Informationen über 20 Millionen Menschen
„Manchmal ist das sehr emotional“, sagt Aydan Abali. Das gilt im Guten wie im Schlechten. Einer ihrer anderen Klienten hatte die Hoffnung schon fast aufgegeben, da tauchte der Name des Gesuchten in einer Fachzeitschrift für Briefmarkensammler auf – als Absender eines Briefes.
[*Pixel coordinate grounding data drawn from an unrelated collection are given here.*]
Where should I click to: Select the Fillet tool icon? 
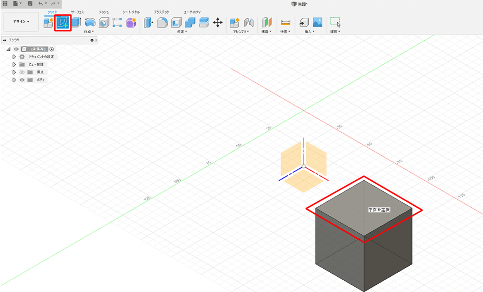[x=163, y=23]
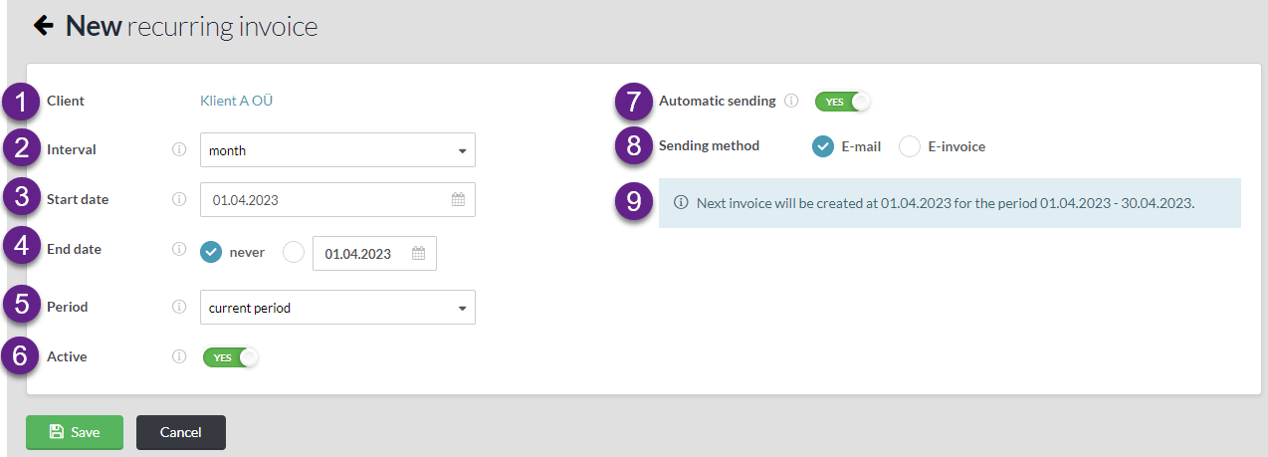The image size is (1268, 457).
Task: Toggle the Active switch off
Action: [x=231, y=356]
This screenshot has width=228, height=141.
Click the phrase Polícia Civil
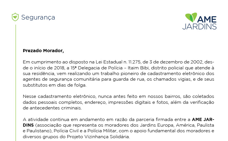click(66, 131)
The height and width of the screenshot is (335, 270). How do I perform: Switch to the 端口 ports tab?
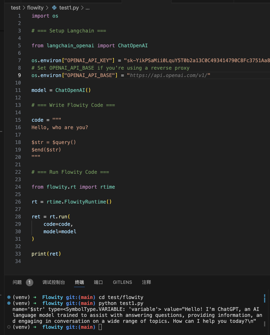tap(98, 282)
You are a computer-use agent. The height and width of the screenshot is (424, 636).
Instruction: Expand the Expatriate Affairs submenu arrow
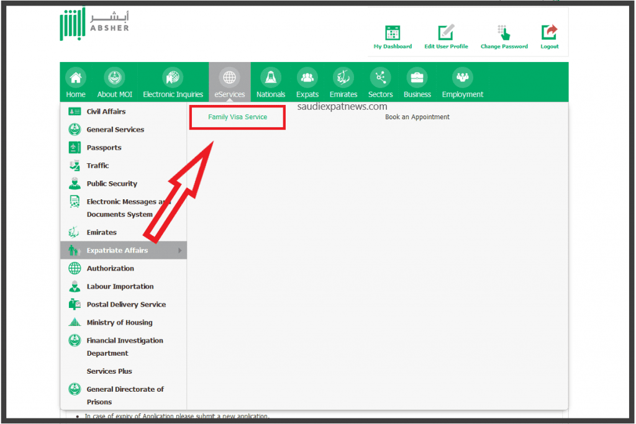pos(180,250)
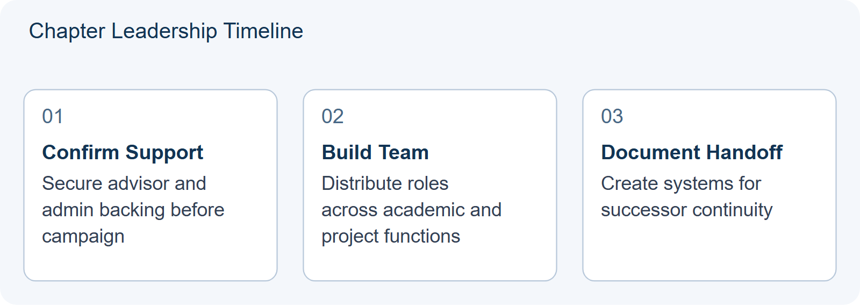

Ein Name des Vermissten hilft, eine Erkennungsmarke, eine Feldpostnummer. 70 Lkw-Ladungen mit Karteikarten bilden das – mittlerweile auch vollständig digitalisierte – Archiv des Suchdienstes und bieten Informationen über 20 Millionen Menschen: über ehemalige Kriegsgefangene, vermisst gemeldete Personen, verschwundene Kinder. Dort beginnt jede Suche. Zudem hat das DRK Einblick in russische Archive, in denen oft sehr genau dokumentiert ist, welcher Soldat wann in welchem Krankenhaus behandelt wurde, woran er schlimmstenfalls starb und wo er seinen Frieden gefunden hat. Wissen, das Hinterbliebenen ebenfalls Frieden bringen kann.
Suchdienst nur noch bis 2025?
147 Suchen nach Weltkriegsvermissten sind im vergangenen Jahr in Westfalen-Lippe noch abgesetzt worden, mehr als 200 internationale Suchen in Fällen, in denen Familienangehörige durch Flucht getrennt wurden. Der Suchdienst, der vom Bundesinnenministerium mit elf Millionen Euro jährlich gefördert wird, sollte eigentlich 2023 eingestellt werden. Nun wird es ihn bis mindestens 2025 geben.
Heinz Römhild konnte nur mitgeteilt werden, dass sein Vater während des Krieges in Russland als vermisst gemeldet wurde. Er wüsste gern mehr. Nicht, dass er unglücklich wäre. Nicht, dass es ihn nicht schlafen ließe. Aber irgendwo ist doch der Wunsch, Klarheit zu erlangen. Wenn er in der Nähe ist, schaut er beim Suchdienst in Olpe herein und fragt, ob es etwas Neues gibt. Er ist oft in der Nähe.